BEGIN SOURCE DATA

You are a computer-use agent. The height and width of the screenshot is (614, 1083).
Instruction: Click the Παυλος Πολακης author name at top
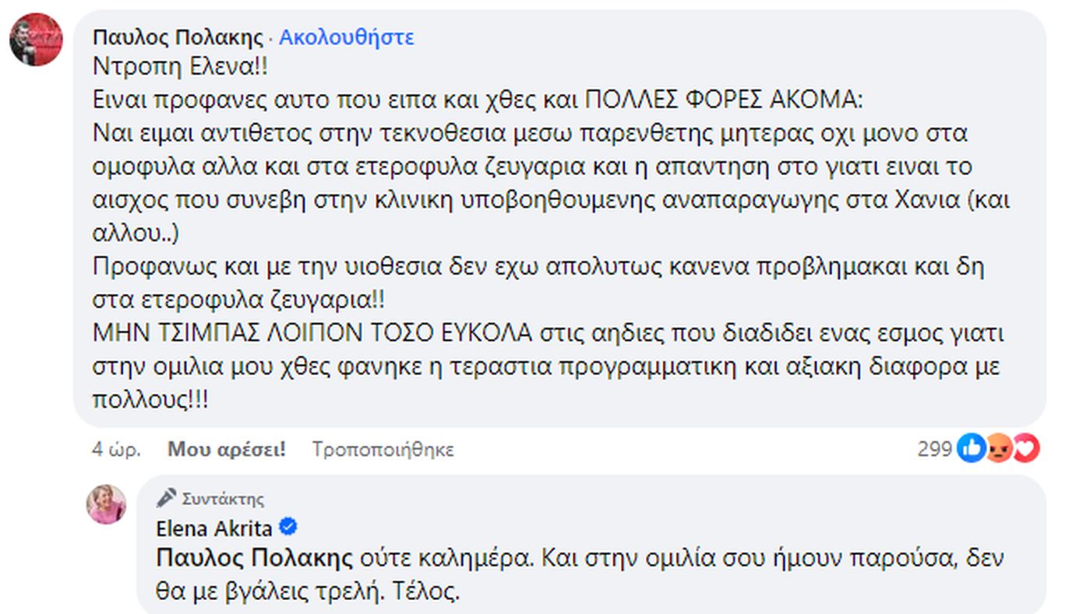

END SOURCE DATA
BEGIN SOURCE DATA

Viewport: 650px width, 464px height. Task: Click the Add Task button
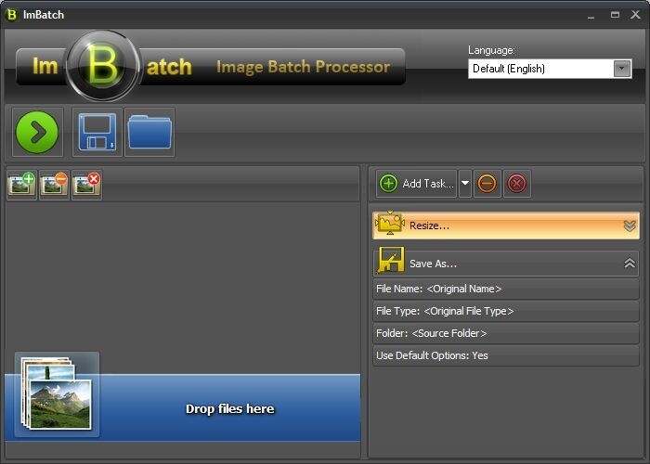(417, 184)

END SOURCE DATA
BEGIN SOURCE DATA

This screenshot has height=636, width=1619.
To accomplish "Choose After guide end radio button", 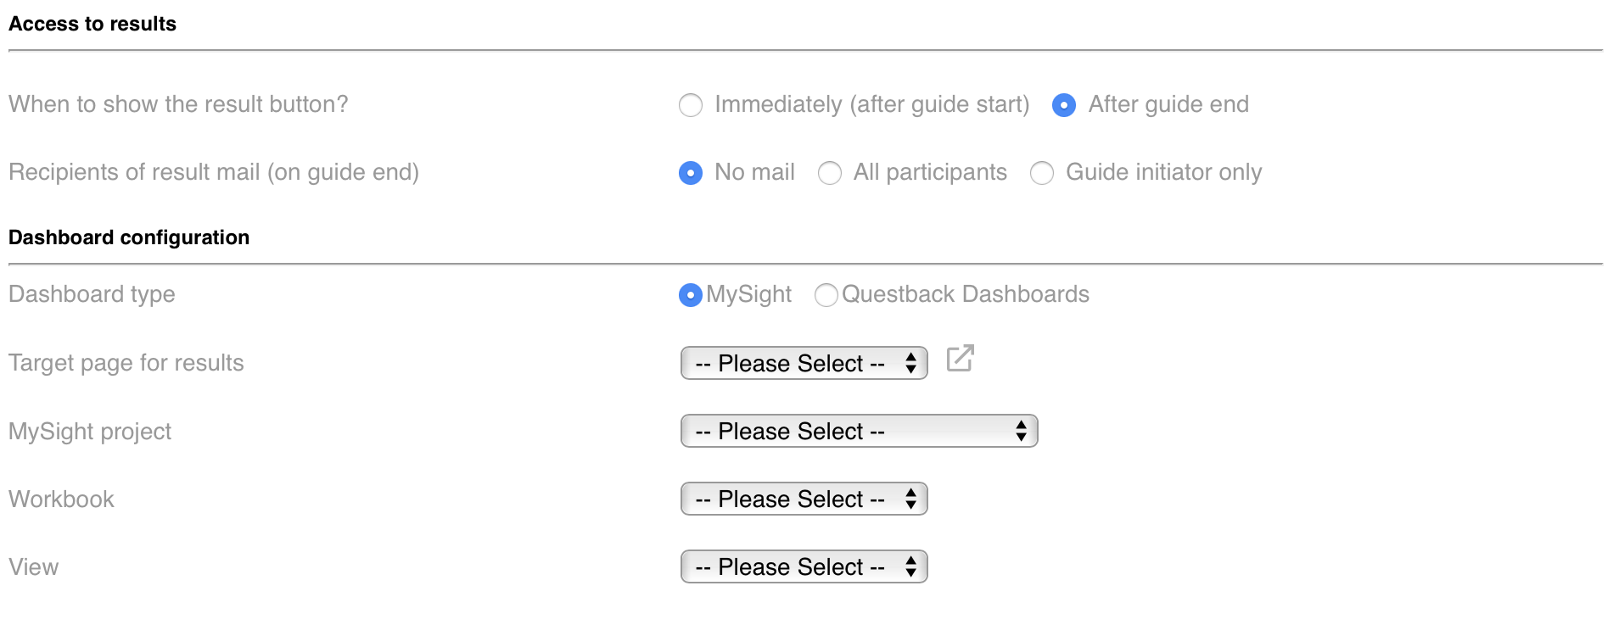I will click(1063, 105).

END SOURCE DATA

THE PROBLEM.
In the listing above, locate the line containing "You are a computer-use" and the line containing "Instruction: Click the", then transcribe both and every line between them verbatim.

SOLUTION TO THIS TASK.
You are a computer-use agent. The height and width of the screenshot is (614, 1083).
Instruction: Click the Παυλος Πολακης author name at top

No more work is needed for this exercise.